Above, I have quoted the pairing of Somali poet Warsan Shire and Beyoncé in the film adaption of Shire’s poetry for the Knowles-Carter visual album released one week before this issue was published. I have also quoted one of my favorite books about the commonality of fetish, The Necrophilia Variations. Because of Supervert and their musings on one of the grossest subjects of all time, I also ended of reading Venus In Furs, a novel by Leopold von Sacher-Masoch about a man who sees his ultimate desire come true: to be completely taken apart and debased by a woman, effectively poisoning their love and attraction to each other in the process. Supervert wrote an amazing introduction to the edition I chose to read. I read the entire thing in one night.
In Furs, Sacher-Masoch writes: “Only the basest form of writer cares one whit about his readers.”

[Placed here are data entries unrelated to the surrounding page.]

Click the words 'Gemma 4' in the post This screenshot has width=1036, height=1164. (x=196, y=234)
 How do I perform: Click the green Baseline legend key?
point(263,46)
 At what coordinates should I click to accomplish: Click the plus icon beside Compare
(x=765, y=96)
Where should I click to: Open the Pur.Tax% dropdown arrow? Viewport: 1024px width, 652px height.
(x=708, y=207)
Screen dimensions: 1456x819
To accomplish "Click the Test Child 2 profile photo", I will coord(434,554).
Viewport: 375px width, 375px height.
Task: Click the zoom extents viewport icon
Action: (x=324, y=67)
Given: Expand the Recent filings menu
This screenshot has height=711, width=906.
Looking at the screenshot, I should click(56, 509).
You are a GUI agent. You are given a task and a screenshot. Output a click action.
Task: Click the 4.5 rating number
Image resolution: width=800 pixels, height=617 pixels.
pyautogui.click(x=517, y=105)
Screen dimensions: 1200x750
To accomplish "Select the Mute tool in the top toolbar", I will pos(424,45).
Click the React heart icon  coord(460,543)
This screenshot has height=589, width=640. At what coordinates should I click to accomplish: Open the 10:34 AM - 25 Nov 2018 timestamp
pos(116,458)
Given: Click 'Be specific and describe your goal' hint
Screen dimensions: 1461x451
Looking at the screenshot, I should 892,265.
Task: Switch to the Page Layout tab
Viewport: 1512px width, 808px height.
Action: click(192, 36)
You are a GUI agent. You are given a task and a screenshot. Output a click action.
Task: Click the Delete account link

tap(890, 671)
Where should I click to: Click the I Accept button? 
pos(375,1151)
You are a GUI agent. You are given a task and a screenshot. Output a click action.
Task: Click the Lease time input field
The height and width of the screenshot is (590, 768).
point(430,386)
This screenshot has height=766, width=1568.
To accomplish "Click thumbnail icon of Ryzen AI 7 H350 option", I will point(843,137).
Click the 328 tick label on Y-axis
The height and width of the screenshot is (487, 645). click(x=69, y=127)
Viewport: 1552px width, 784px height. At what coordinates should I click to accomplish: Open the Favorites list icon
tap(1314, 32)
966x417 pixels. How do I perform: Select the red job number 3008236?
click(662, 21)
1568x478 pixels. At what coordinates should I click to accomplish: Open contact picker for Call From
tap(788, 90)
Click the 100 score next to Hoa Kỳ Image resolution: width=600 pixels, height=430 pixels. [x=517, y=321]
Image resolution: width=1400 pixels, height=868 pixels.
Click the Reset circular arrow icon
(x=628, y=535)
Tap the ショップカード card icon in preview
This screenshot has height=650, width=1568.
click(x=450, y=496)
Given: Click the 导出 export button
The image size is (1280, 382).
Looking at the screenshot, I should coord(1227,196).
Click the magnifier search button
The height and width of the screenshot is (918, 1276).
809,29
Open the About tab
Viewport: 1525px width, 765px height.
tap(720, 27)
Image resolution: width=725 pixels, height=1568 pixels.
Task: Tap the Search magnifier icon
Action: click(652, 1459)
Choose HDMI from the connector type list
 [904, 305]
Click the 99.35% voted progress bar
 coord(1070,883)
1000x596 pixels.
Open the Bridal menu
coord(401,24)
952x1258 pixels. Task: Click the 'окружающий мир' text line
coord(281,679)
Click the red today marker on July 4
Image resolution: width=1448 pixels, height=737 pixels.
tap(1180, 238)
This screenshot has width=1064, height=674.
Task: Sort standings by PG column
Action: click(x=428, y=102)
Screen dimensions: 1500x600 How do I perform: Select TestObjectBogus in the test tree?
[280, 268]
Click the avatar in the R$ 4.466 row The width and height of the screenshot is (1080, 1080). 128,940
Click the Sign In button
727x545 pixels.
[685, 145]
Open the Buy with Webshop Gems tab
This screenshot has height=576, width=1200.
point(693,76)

This might be the antithesis of the two thesis statements I quoted at the beginning of this letter, but I don’t think things have to make sense to be correct. Sorry to my high school AP English and Lit teacher, Mr. Ford.
Anyways, the combination of these thoughts is the most power, I think, a person can have. To give themselves entirely to the cause of being remembered, to abandon anonymity and delve into it so deeply that they do not become themselves but something larger and more godlike. Diety and piety, all at once.
When we write, when we create, we try to make something that is only ours and only the world’s at the same time. We want to be heard and we want to make the world quiet all at once, to listen to itself.
It is a kind of magic to read or see a work of someone else’s art and feel your skin prickle at the reliving of your own experience. It is also a kind of magic to read or see a work of art and think, “I have never felt that but another human has and it exists in the world. What a beautiful warning.”
Maybe we are possessing each other with our stories in a play that our deeply-entrenched habit of oral history will make us go mouth to mouth like a kissing disease, living in the back of a stranger's mind because of a well-thought-out-phrase until both us and them are dead.
Maybe we are all haunted by the ghosts of our own lives and the anxieties of the things that have yet to happen to us.
Maybe everything you’ve ever read is just a warning from the future of what’s to come for you.
I hope you enjoy the first issue of Heather. I am proud of her and what she has turned into. I can’t wait to see the many people she will inevitably become. Our experiences and personal magic are hard-won and we celebrate the seeds they have planted in our souls.